» RAW RECORDS
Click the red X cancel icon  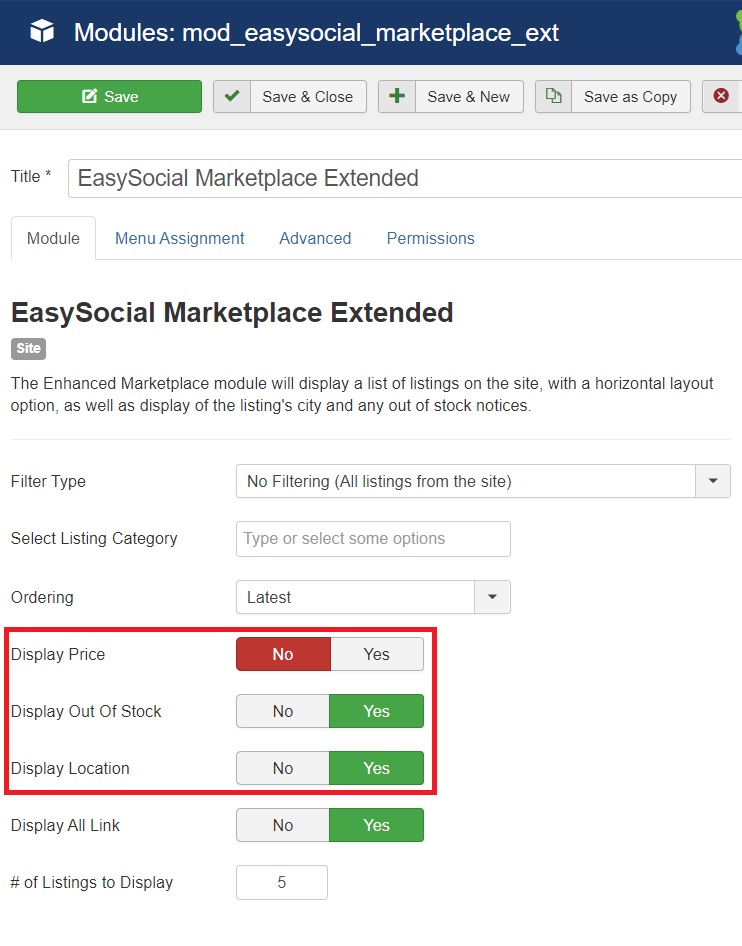coord(721,97)
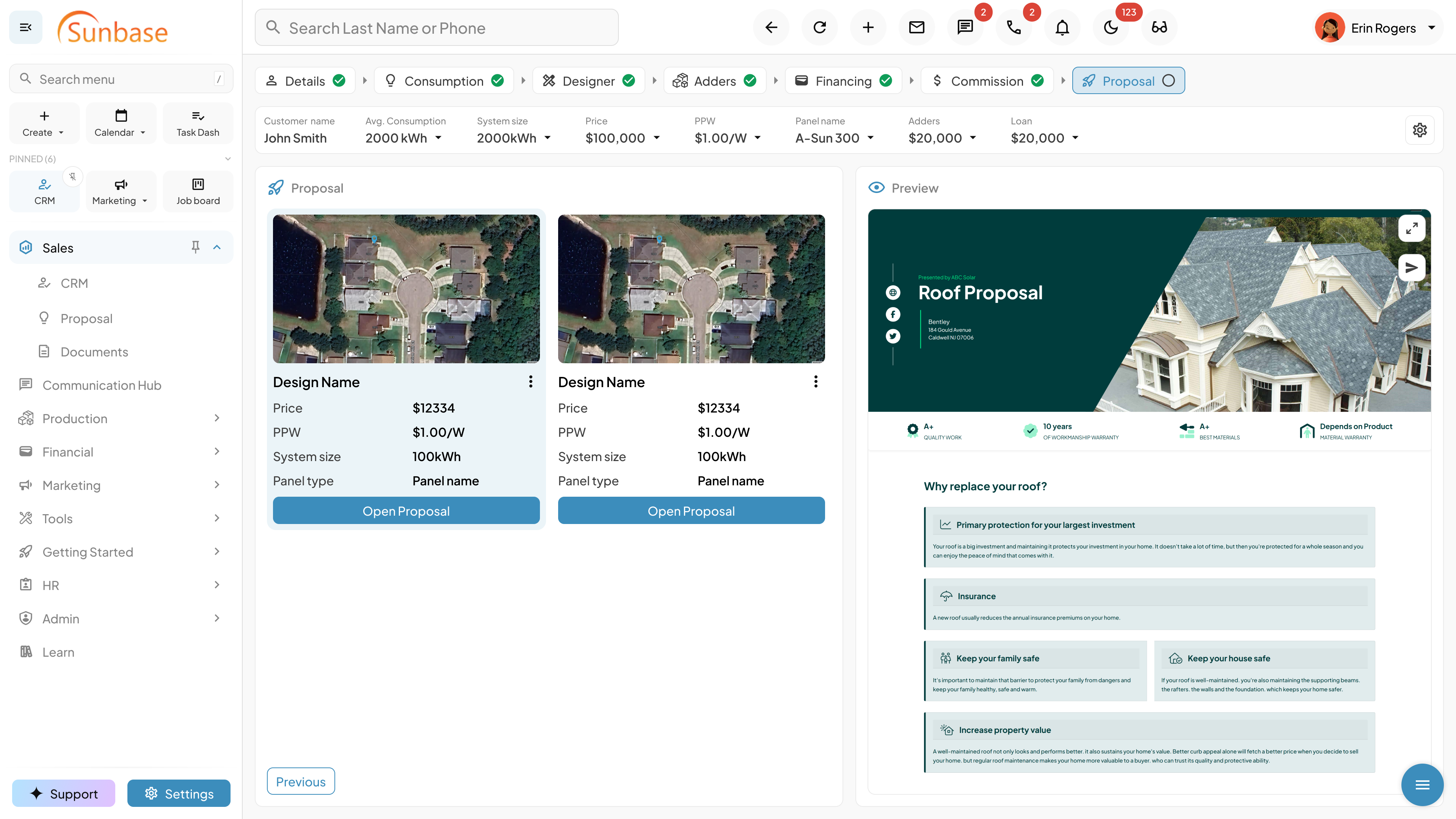The image size is (1456, 819).
Task: Open proposal settings gear icon
Action: tap(1420, 130)
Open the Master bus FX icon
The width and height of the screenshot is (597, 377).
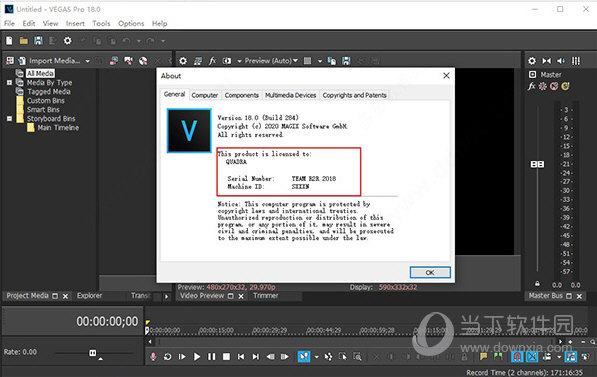point(532,86)
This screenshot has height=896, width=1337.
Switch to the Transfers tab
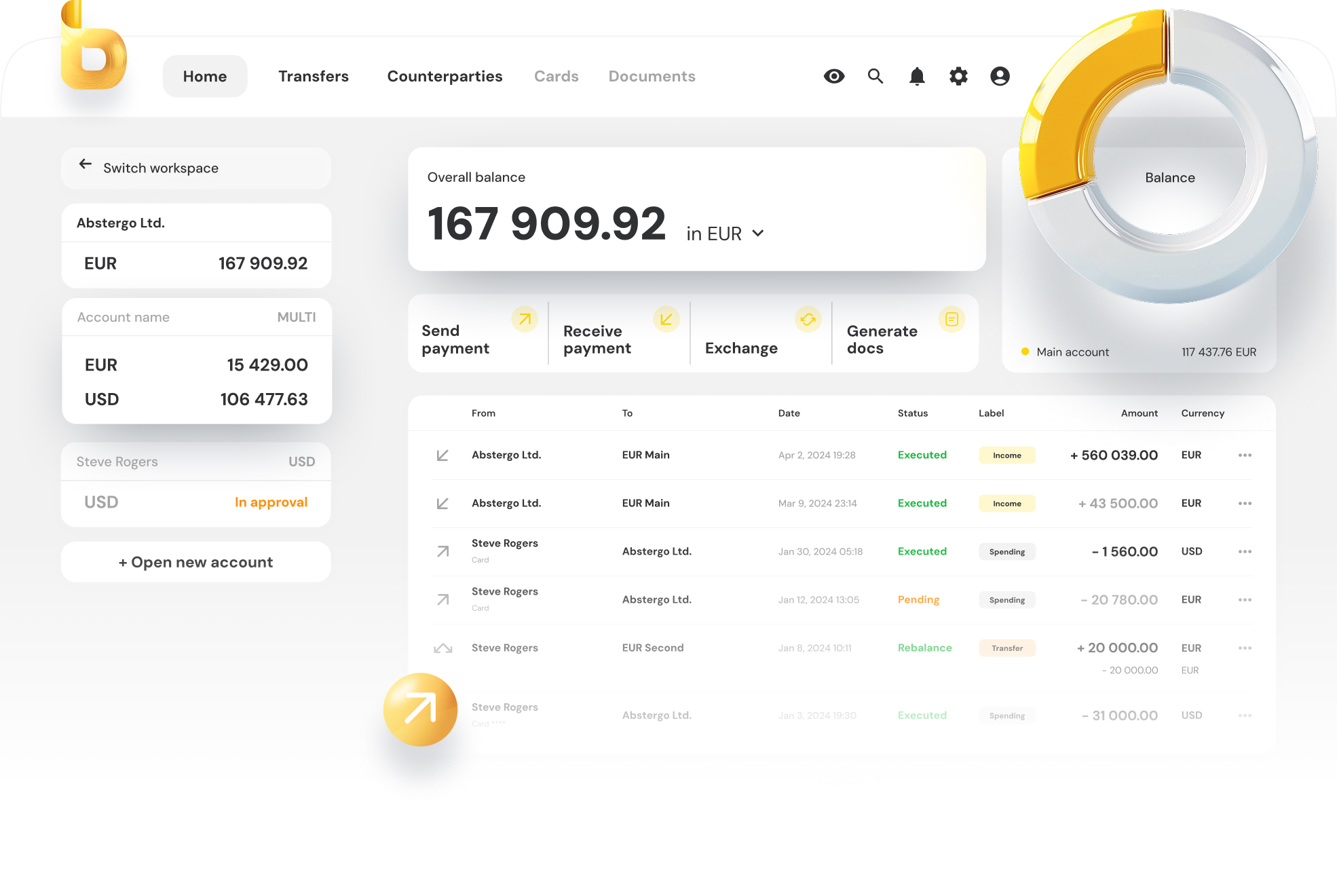[313, 76]
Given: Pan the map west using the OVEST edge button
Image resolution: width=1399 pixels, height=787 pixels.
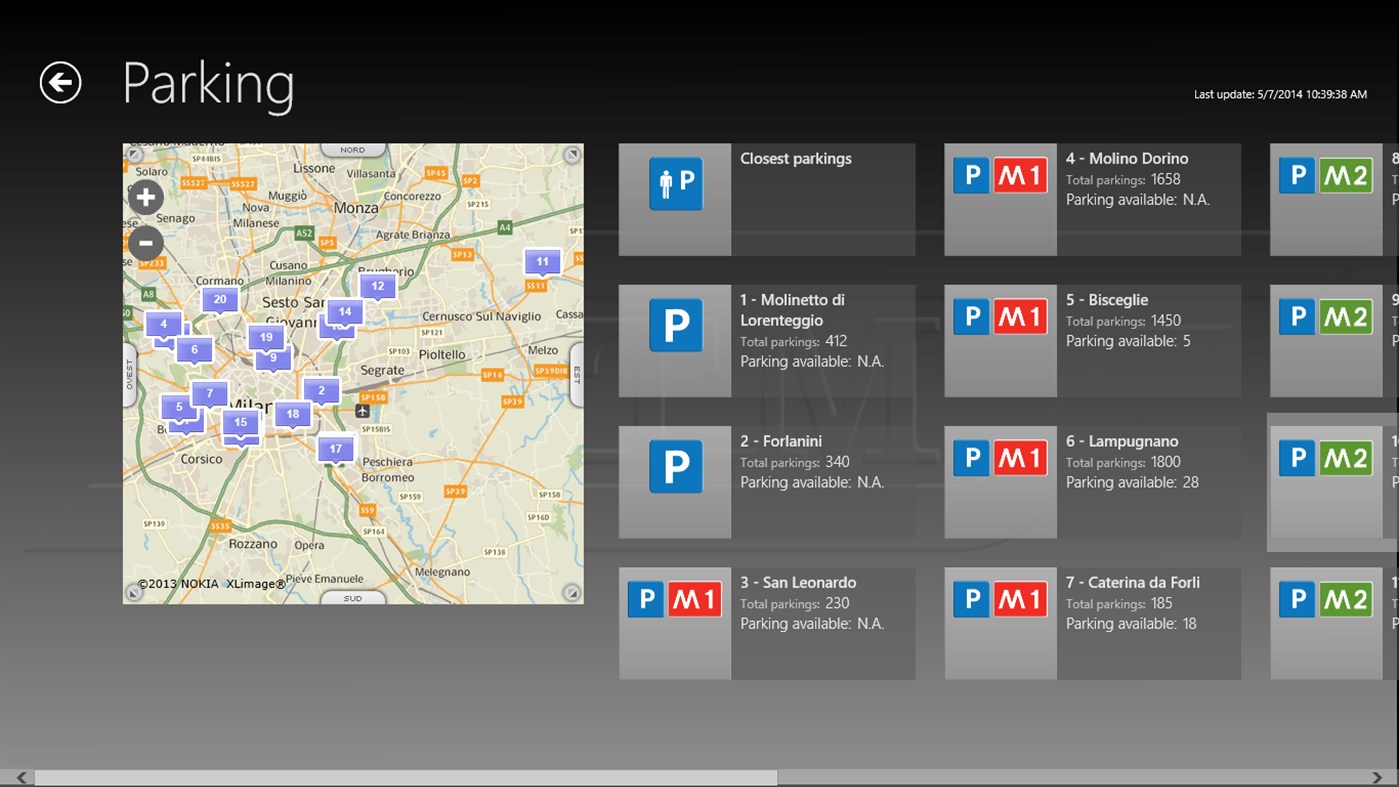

» WHAT YOU SHOULD DO
Write out the lines from the one containing "Given: Pan the" through the end of the lines, copying each one exactly and leaving out the pictures.

» RESPONSE BELOW
Given: Pan the map west using the OVEST edge button
Image resolution: width=1399 pixels, height=787 pixels.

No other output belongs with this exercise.